Urban Visions: Art as Social Practice?
a digital media arts group exhibition
September 21 – October 2, 2015
Gallery at the School for Cinematic Arts, USC
Opening Reception Wednesday, September 23, 4-6 PM
Urban Visions is a group gallery show of USC affiliated artists who re-narrate and elucidate the contemporary city. The exhibition features four media projects that question accepted forms of representation through critical cartography and new modes of mapping; community storytelling; and immersive journalism. Taken together, the projects invite participants to actively engage in media experiences in order to consider how communities shape a sense of place and cultural identity, as well as how local ethnic communities help us reconfigure our understanding of transnational identity.

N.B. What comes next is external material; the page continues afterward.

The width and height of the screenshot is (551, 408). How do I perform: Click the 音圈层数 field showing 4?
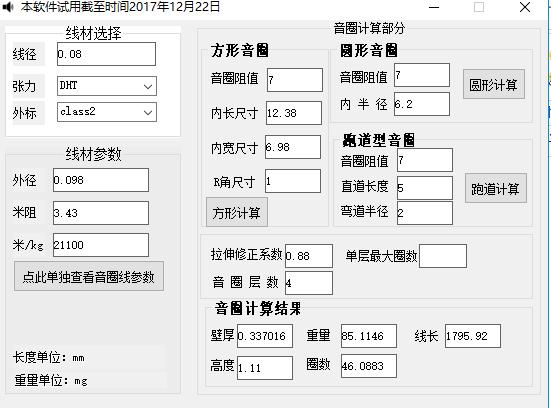(x=309, y=283)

The exhibition is co-curated by Professor Holly Willis, Chair of the School of Cinematic Art’s Media Arts + Practice Division.

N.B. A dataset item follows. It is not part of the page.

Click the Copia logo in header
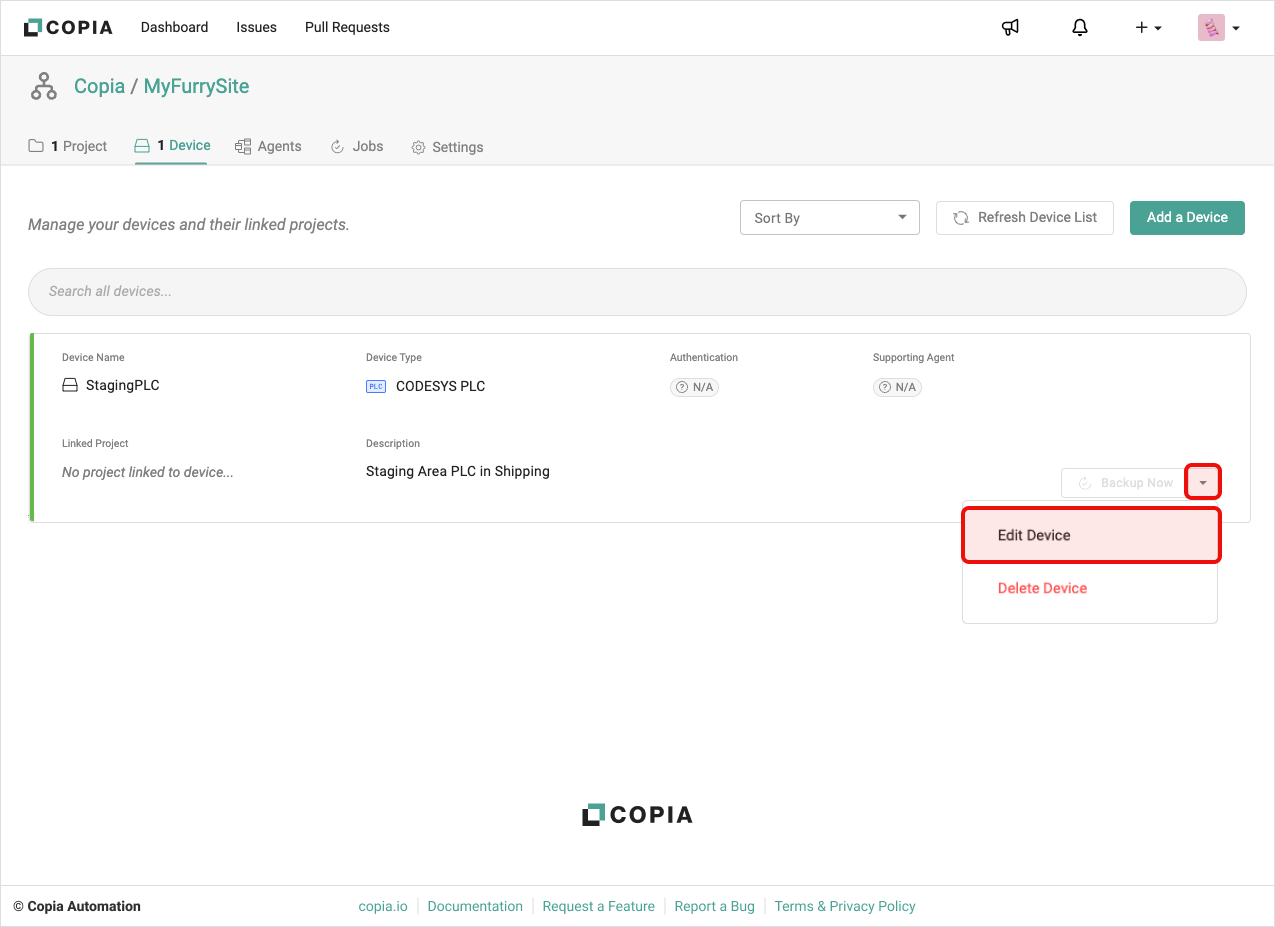1275x927 pixels. 68,27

This exhibition is made possible by the generous support of USC’s Visions and Voices program.
François Bar, Associate Professor in the Annenberg School for Communication and Journalism, will present an installation of his Healthy Food South LA map project with collaborators Community Services Unlimited and Trust South LA. This work is part of a series of maps which has also been shown at the Guggenheim Museum and illustrates the potential for collaborative mapping to help participants re-narrate their neighborhoods.
Kristy H.A. Kang, will present Seoul of Los Angeles, an interactive website that explores the cultural history of Koreatown and the Bangladeshi and Latino communities that also reside in the neighborhood. Dr. Kang earned her PhD in Media Arts + Practice in SCA, is Associate Director of SLAB, and is an Assistant Professor at the School of Art, Design and Media at Nanyang Technological University, Singapore.
Annette M Kim, an Associate Professor at the Price School of Public Policy, will present an immersive digital installation that illustrates how sidewalk space was re-negotiated in a neighborhood over a 10-year period; this artwork became a national discussion piece as the city considers the role of migrant street vendors in the city.